A chave do fundamentalismo…
Julgo que o simbolismo da entrega das chaves de uma cidade a um cidadão será um galardão que remonta à época das fortalezas medievais onde as urbes se acolhiam por detrás de intransponíveis muralhas e cujo acesso [‘pacífico’] só seria possível através da porta-de-armas. Transposto o fosso, e uma eventual ponte levadiça, a abertura dessa porta – daí a importância da chave - dava acesso à povoação e ao disfrutar de acolhimento e mordomias.
Assume, neste contexto, particular relevo a entrega das chaves de Granada [1492], protagonizada pelo último rei mouro (Bobadil), na sua rendição aos reis católicos (Fernando e Isabel) provavelmente com a intenção preservar o Alhambra (uma espetacular joia da arte islâmica no Al-Andaluz) de um saque eminente. Foi um acto presenciado por uma multidão de sitiados e conquistadores e esta cerimónia revestiu-se de um simbolismo extaordinário já que representa a conclusão da ‘reconquista ibérica’ aos islamizados berberes invasores e assim fechou a ‘grande cruzada’ iniciada em 722. Esta terá sido a ‘entrega de chaves’ com maior significado histórico e político da Península.
De resto, a entrega das chaves das cidades a ‘ilustres’ visitantes ou residentes foi uma prática comum e rotineira ao longo da história da Humanidade.

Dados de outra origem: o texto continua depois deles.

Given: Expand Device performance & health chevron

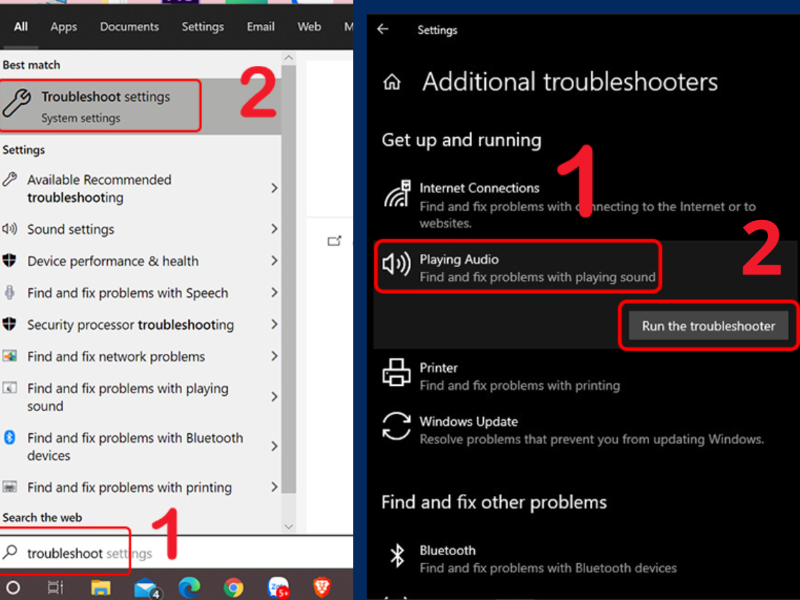Looking at the screenshot, I should click(x=274, y=261).
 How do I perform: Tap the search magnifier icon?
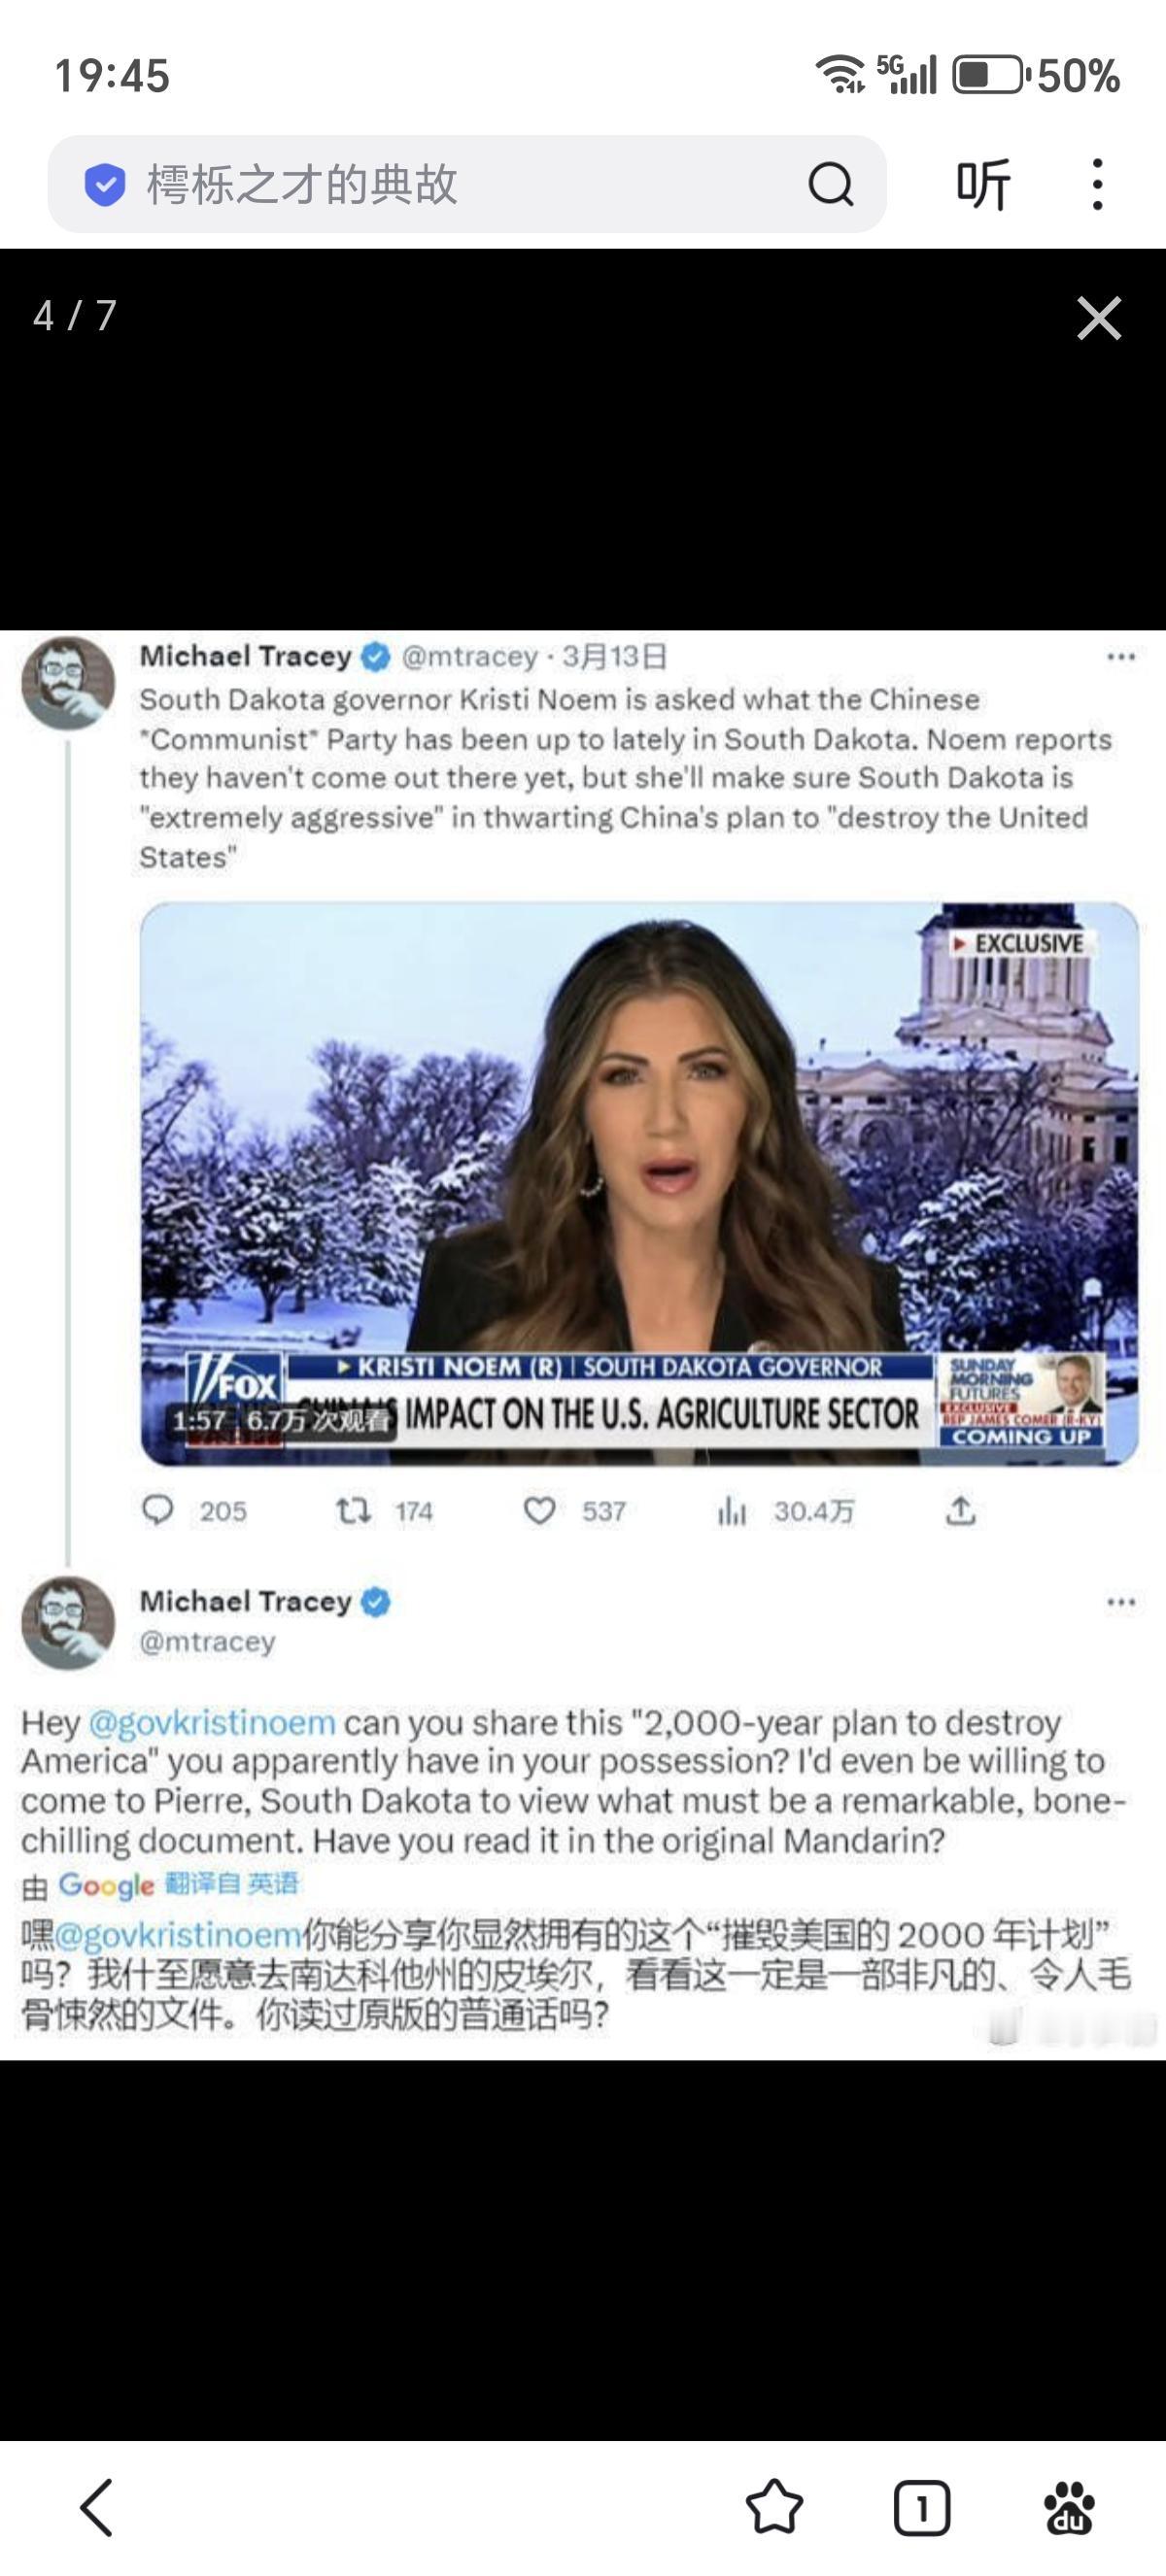[830, 184]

Tudo isto a propósito da decisão da Câmara de Lisboa de vir a atribuir a Mário Soares essa distinção link . Independentemente, do ‘gostar’, ou não ‘gostar’, de Mário Soares – as figuras consensuais na política afirmam-se frequentemente pela negativa - a verdade é que o cidadão em causa possui currículo mais do que suficiente para receber essa distinção.
Trata-se de uma honraria que não terá muito significado para os lisboetas e para os portugueses.
Na realidade, sendo uma menção honrosa atribuída a “personalidades, instituições ou organizações nacionais ou estrangeiras que, pelo seu prestígio, cargo, acção ou relacionamento com Lisboa, sejam considerados dignos dessa distinção” link, por norma, tem sido atribuída a chefes de Estado estrangeiros de visita à capital o que representa uma ‘cortesia’, ou se quisermos, uma ‘urbanidade’.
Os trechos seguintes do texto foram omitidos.